Material for the task:

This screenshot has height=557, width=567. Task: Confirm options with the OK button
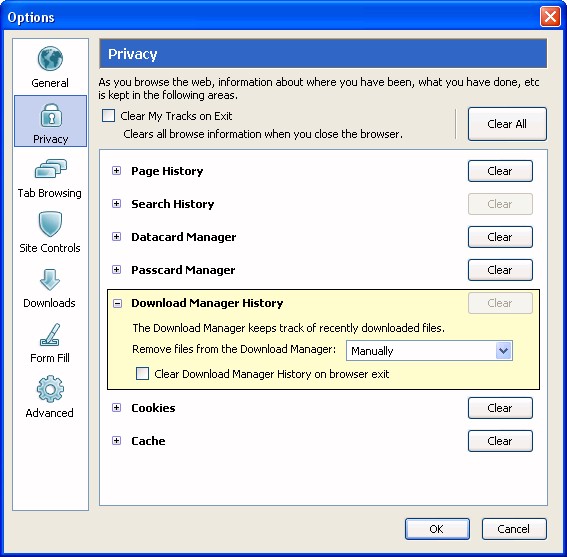coord(437,529)
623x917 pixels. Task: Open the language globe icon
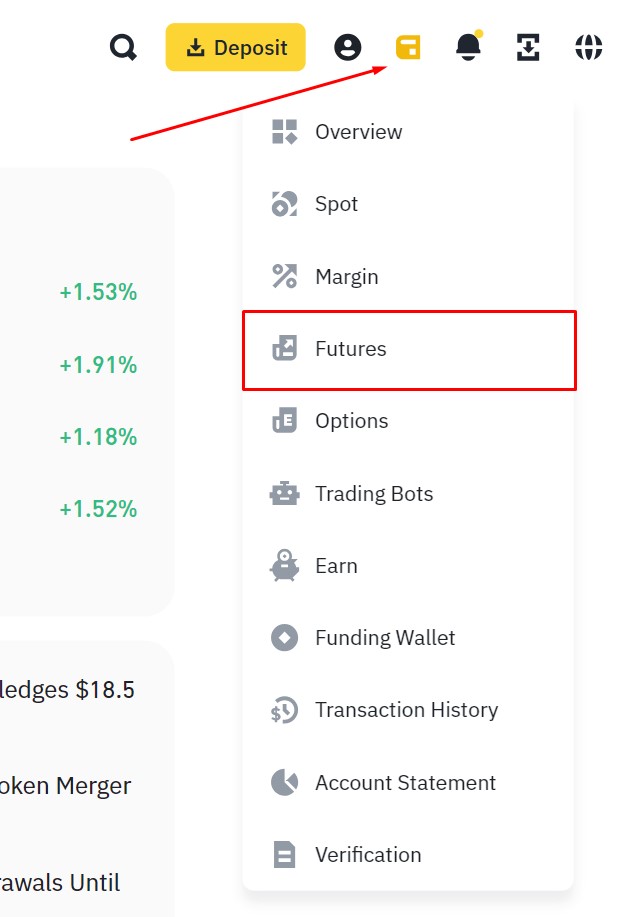pyautogui.click(x=589, y=47)
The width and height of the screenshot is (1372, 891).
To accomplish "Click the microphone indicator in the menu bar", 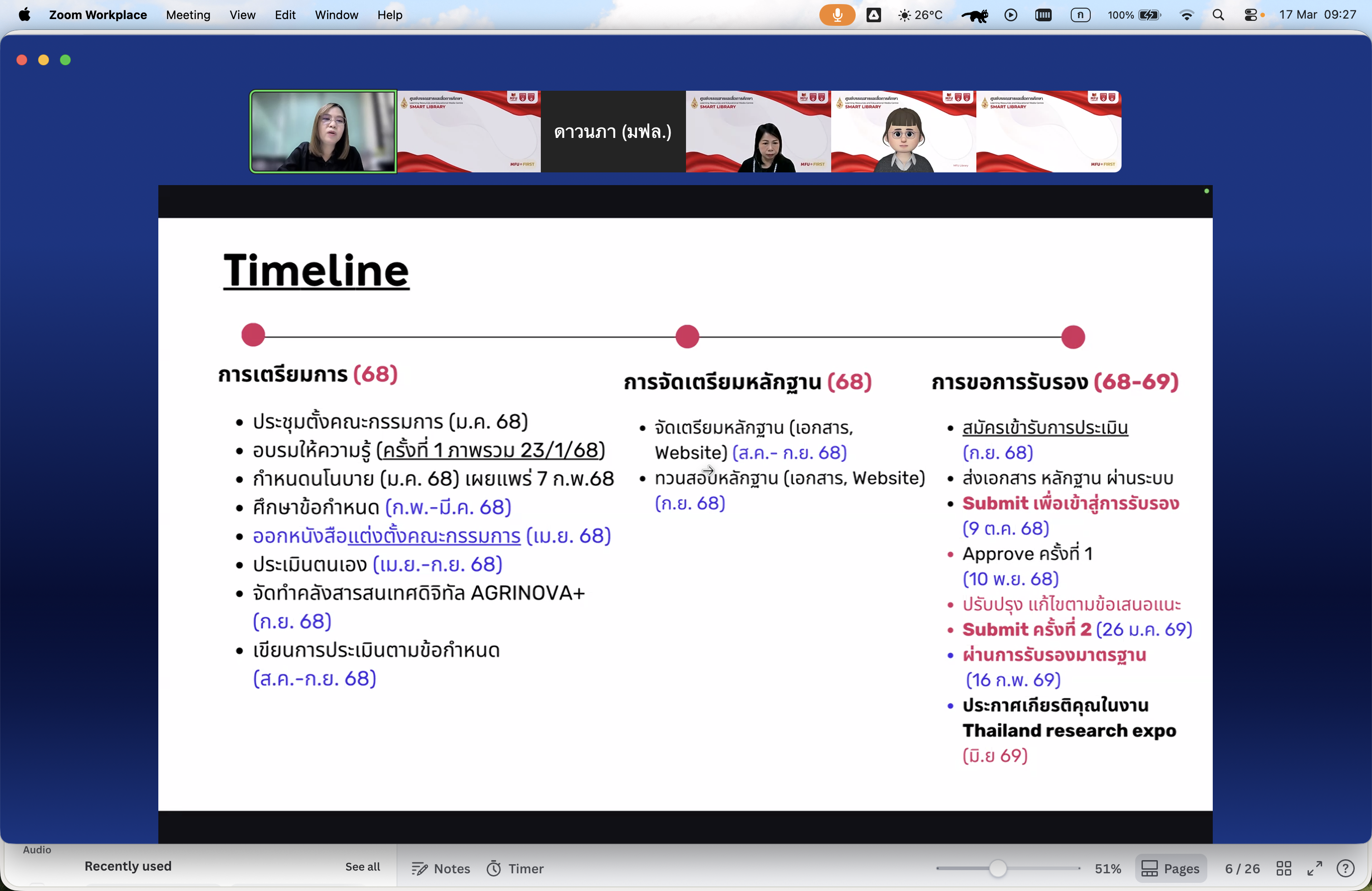I will point(837,15).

Exercise instructions: Filter the listing down to the lines that contain the string "width". Case counts.

Answer for this exercise:
This screenshot has height=557, width=567. Task: Confirm options with the OK button
The width and height of the screenshot is (1372, 891).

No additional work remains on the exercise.